Он говорит, что скоро царь меня возьмет к себе в дружину во дворец.
С глазами, полными слез, слушала Анна рассказ Игнатия. В терему ничего она не слыхала о том, как другие люди живут на белом свете. И вот теперь ей как-то страшно стало и очень жалко Игнатия,
Внизу раздался сильный шум, послышался громкий плач Феоктисты Ивановны.
Игнатий и Анна испуганно вскочили. Заглянули в окно.
На дворе стоял оседланный конь, а около него – стрелец, покрытый пылью, в изодранном кафтане.
Со всех сторон усадьбы сбежался народ. Бабы подняли вой.
Игнатий и Анна быстро сошли вниз.
Гонец рассказал народу о том, что за Ярославлем, по дороге к Вологде, на стрелецкий отряд, охранявший царский обоз, напали разбойники и многих стрельцов убили, а Никиту Годунова ранили. И находится он теперь в Ярославле, в монастыре, где его лечат знахари травами.
Стемнело. Из-за облаков выглянул месяц, осветив лицо рыдающей Анны.
Феоктиста Ивановна ушла в дом и там на коленях молилась о сохранении жизни мужу.
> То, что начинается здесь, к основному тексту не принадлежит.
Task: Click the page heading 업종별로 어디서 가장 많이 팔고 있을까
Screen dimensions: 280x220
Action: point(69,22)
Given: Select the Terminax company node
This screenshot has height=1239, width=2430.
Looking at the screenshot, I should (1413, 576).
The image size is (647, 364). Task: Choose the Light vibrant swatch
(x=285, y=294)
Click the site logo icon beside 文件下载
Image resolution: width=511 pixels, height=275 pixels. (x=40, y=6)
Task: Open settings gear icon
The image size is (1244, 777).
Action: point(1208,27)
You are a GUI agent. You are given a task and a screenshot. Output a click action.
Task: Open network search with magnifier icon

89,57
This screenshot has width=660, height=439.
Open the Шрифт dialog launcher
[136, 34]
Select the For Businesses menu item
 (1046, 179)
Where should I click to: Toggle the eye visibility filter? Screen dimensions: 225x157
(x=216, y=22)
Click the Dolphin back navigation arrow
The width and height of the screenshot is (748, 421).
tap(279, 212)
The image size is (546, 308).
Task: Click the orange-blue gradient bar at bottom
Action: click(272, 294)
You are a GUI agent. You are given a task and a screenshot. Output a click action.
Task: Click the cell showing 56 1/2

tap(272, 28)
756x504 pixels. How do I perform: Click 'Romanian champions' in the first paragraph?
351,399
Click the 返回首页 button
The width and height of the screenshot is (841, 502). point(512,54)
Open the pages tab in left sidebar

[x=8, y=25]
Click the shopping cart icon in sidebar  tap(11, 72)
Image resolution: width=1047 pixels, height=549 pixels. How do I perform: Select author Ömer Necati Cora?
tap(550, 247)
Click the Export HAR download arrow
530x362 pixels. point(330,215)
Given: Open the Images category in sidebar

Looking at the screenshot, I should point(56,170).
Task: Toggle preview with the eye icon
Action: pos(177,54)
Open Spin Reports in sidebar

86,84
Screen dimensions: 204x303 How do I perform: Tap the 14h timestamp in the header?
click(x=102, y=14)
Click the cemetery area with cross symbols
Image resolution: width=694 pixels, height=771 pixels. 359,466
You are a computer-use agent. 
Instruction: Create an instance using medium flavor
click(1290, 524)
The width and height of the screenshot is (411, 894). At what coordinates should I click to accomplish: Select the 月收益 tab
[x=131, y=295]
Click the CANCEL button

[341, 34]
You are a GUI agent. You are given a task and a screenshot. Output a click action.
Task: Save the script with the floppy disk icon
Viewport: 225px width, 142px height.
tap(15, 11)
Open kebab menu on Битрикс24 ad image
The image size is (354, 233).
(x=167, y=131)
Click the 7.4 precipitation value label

Игнатий принялся утешать Анну и, незаметно сам для себя, нарушил великий запрет – отвел Анну в ее светелку, куда ни один мужчина не должен был входить. А он мало того что вошел туда, но и стал, утешая, нежно ласкать девушку, целовать.
– Бились мы целый день, – рассказывал крестьянам стрелец, – да их сила велика, и напали они ночью, никто не ожидал того, и многие спали в шалашах. Ограбили они всю царскую казну, что дьяки везли при обозе. Дрались лесные бродяги зло, храбро, не боялись смерти. Немногим удалось спастись от них...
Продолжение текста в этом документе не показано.